====== Document segment ======

Patent Application
20080076327
Polishing slurry of this invention is for polishing the surface of a soft magnetic layer formed on the surface of a substrate for a perpendicular magnetic recording hard disk, comprising abrading particles, a polishing accelerator, an anti-corrosion agent, an pH conditioner and water.
As the abrading particles, silica particles are included, and their average diameter is in the range of 5 nm or more and 300 nm or less. As silica particles, colloidal silica obtainable by hydrolysis such as metallic alkoxides and sodium silicate or fumed silica obtainable by the spray-dry method, etc. may be used. It is preferable to use colloidal silica with average diameter in the range of 20 nm or more and 100 nm or less.
Examples of polishing accelerator include compounds containing carboxylic acid, compounds containing amino polycarboxylic acid and oxidizing agents.
Examples of compound containing carboxylic acid include compounds of carboxylic acid and polyvalent carboxylic acid such as oxalic acid, lactic acid, malic acid, citric acid, malonic acid, tartaric acid, succinic acid, fumaric acid, maleic acid, formic acid, acetic acid, butyric acid, valerianic acid, phthalic acid, isophthalic acid, terephthalic acid, salicylic acid and oxocarboxylic acid. A preferred example of compound containing carboxylic acid is ammonium oxalate.

====== Material provided ======

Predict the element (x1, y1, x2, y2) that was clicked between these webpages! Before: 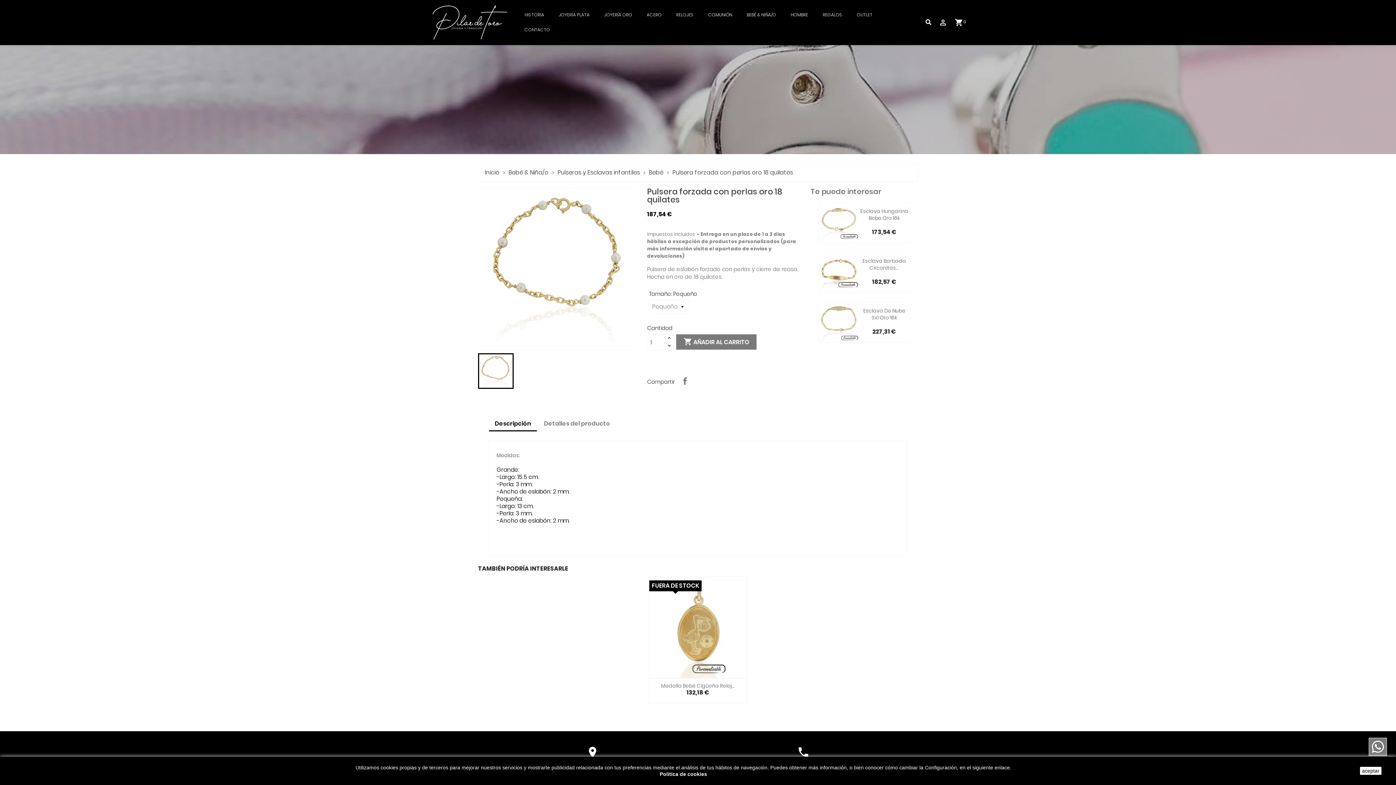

======

> **Tasks to carry out**:
- A) Using the polishing slurry patent application, explain what the slurry is meant to polish.
- B) Write the next part of the polishing slurry patent application, starting after its last sentence.

> **Outputs for the tasks**:
- A) The slurry is meant to polish the surface of a soft magnetic layer. This layer is formed on the surface of a substrate for a perpendicular magnetic recording hard disk.

- B)
Examples of compound containing amino polycarboxylic acid include compounds such as ethylene diamine-4-acetic acid, diethylene triamine-5-acetic acid, hydroxy ethylene diamine-2-acetic acid, triethylene tetramine-6-acetic acid, hydroxy ethylimino-2-acetic acid, dihydroxy ethylglycine and 1,3-propane diamine-4-acetic acid. Being capable of exhibiting similar effects as these compounds, amino polyphosphonic acid may be also included. A preferred example of compound containing amino polycarboxylic acid is diethylene triamine-5-acetic acid-2-ammonium.
Between compounds containing carboxylic acid and compounds containing amino polycarboxylic acid, a compound of either category is an ammonium salt.
Examples of oxidizing agent contained in a polishing accelerator include hydrogen peroxide water, ozone water, sodium hypochlorite, potassium hypochlorite and calcium hypochlorite. A preferred example of oxidizing agent is hydrogen peroxide water.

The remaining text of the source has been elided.